23 March 2008

The privacy of pregnancy

Today is a weird day. Its not been an extremely joyous day, I've been grumpy, annoyed with myself, sad... lots of bad emotions. That was kinda triggered by this barbeque we went to yesterday. I'll try and explain.

We were invited via Duanes parents to attend a bbq at a cousins place. We like the family, and don't mind attending the occasional social gathering so we went. We were looking forward to it. Mind you, we don't have all that much in common with Duanes cousins. Not that that is a bad thing, just we have different interests I guess. Everyone knows how much trouble we've had falling pregnant, and ofcourse anyone who is expecting twins is public property. Its an easy topic of discussion. This is where it gets weird, and probably what took me all day to figure out. I didn't want to talk about the pregnancy. I was happy to discuss anything else. I just didn't feel comfortable sharing anything about it at that point in time. I heard Ruth say something about breast & bottle feeding to someone and that made me feel rather awkward. I totally didn't get my reaction, and have been sooo annoyed by it (my reaction). Ofcourse she is excited, she is becoming a grandmother, and ofcourse she wants to share.... and I'm more than fine with that. better that than the opposite, really. Mind you, this is not the first time I've clammed up about it in public. There have been other social gatherings where I was just totally stand off-ish about the whole thing. The line "I don't wish to discuss this at this point in time" has been used by myself on more than one occasion. (I didn't yesterday and didn't have to at all. There were some references, which were fine but no one really raised the topic at all so I have no real idea why I felt so uncomfortable)

Anyway, fast forward to this evening. I think I've figured it out.... kinda....
This pregnancy is on my mind a lot. Hec, since these two have started moving around its been hard not to think about it honestly. I love talking about it to those whom I feel close to. It is something so intrinsicly personal I am uncomfortable talking about it to people I don't know and/or trust. When it comes to unfamiliar people, I clam up, I get all protective and 'assertive'.

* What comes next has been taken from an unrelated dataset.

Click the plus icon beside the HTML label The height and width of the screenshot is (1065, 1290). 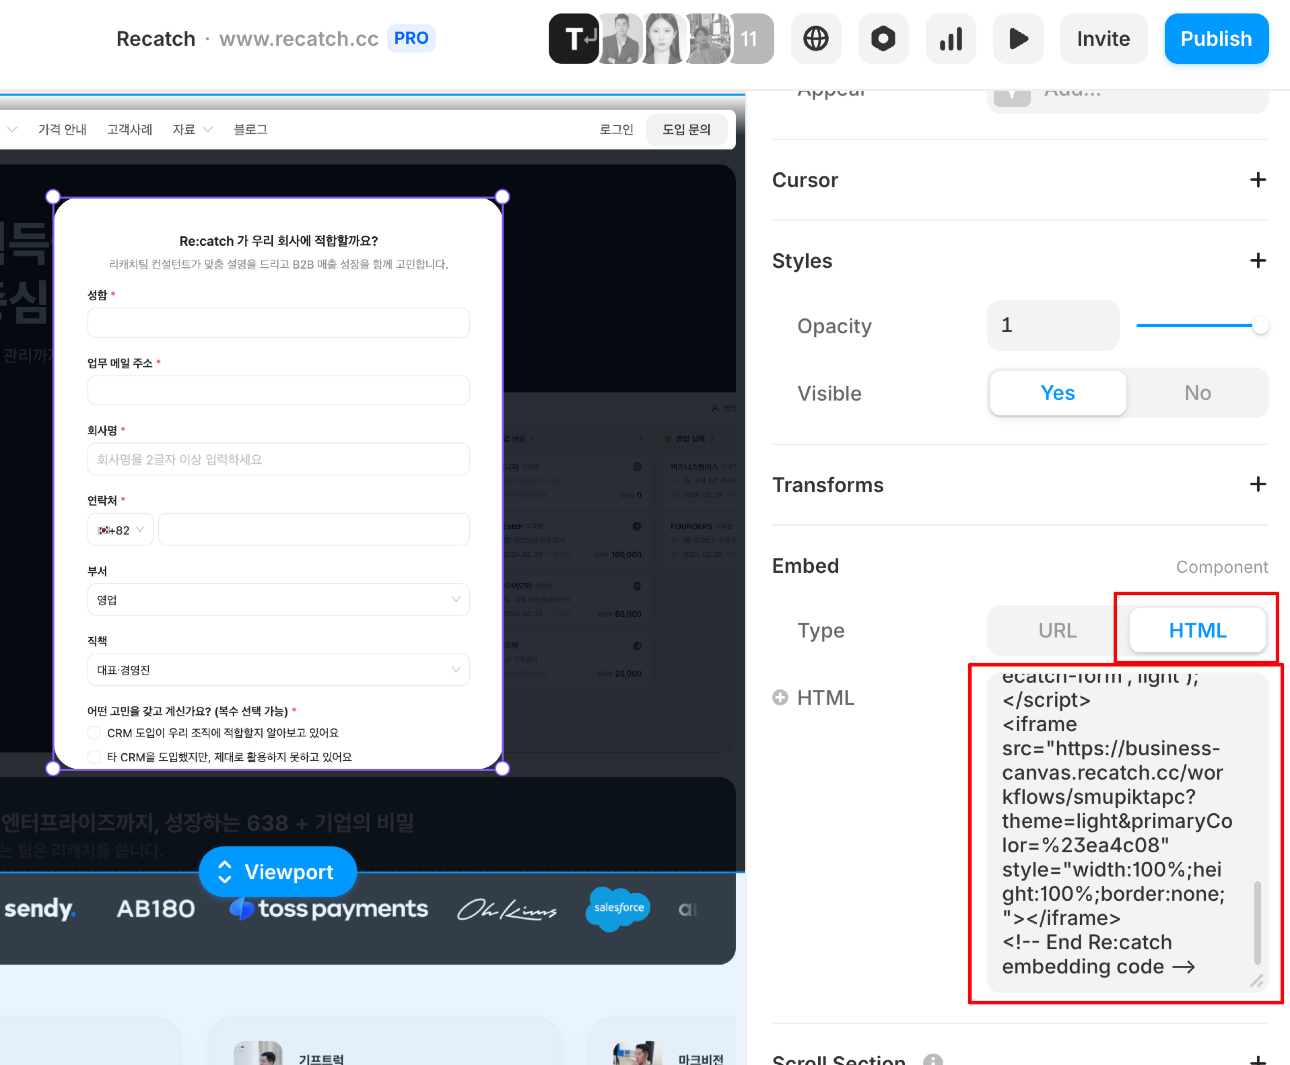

Most people fall pregnant in the privacy of their own bedroom. There are two people involved. For us there is not much privacy involved with the whole falling pregnant thing. Hec, I often jokingly say that for us it is a team effort.
I guess that after all the 'public' prodding and poking I have a far greater need to be selective about what I share with whom. I've never been an overly private person as my friends and family can attest to *grins*. I guess this pregnancy brings out a slightly different side in me.

And again, I fly in the face of tradition. A pregnant woman is after-all public property, and a pregnancy should be discussed in all gory detail etc right? Not my thing I guess.
Same thing with people telling me I can't 'do' something just because I'm pregnant. Thats not a reason. I know my body, I know my limits better than ANYONE. And I truly wish that people would get it into their thick skulls that I still have a fully functional brain and that neither myself nor Duane will do anything to put these babies at risk. However, that does not turn me into some kind of couch potato, I still have a life to lead and damn if I don't. There is more to life than being pregnant, and its not all there is to it at the moment, eventhough it does take up a large part of it.